[Input data — start]
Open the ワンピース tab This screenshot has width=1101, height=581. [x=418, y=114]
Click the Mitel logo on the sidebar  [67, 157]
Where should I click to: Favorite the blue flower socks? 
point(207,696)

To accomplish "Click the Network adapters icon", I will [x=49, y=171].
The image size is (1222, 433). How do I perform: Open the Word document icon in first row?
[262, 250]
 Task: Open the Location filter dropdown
[Input data — finish]
◆ Your assignment:
Copy out every line of the data above, exactly as given.

◆ Output for this task:
Open the ワンピース tab This screenshot has width=1101, height=581. [x=418, y=114]
Click the Mitel logo on the sidebar  [67, 157]
Where should I click to: Favorite the blue flower socks? 
point(207,696)

To accomplish "Click the Network adapters icon", I will [x=49, y=171].
The image size is (1222, 433). How do I perform: Open the Word document icon in first row?
[262, 250]
 Task: Open the Location filter dropdown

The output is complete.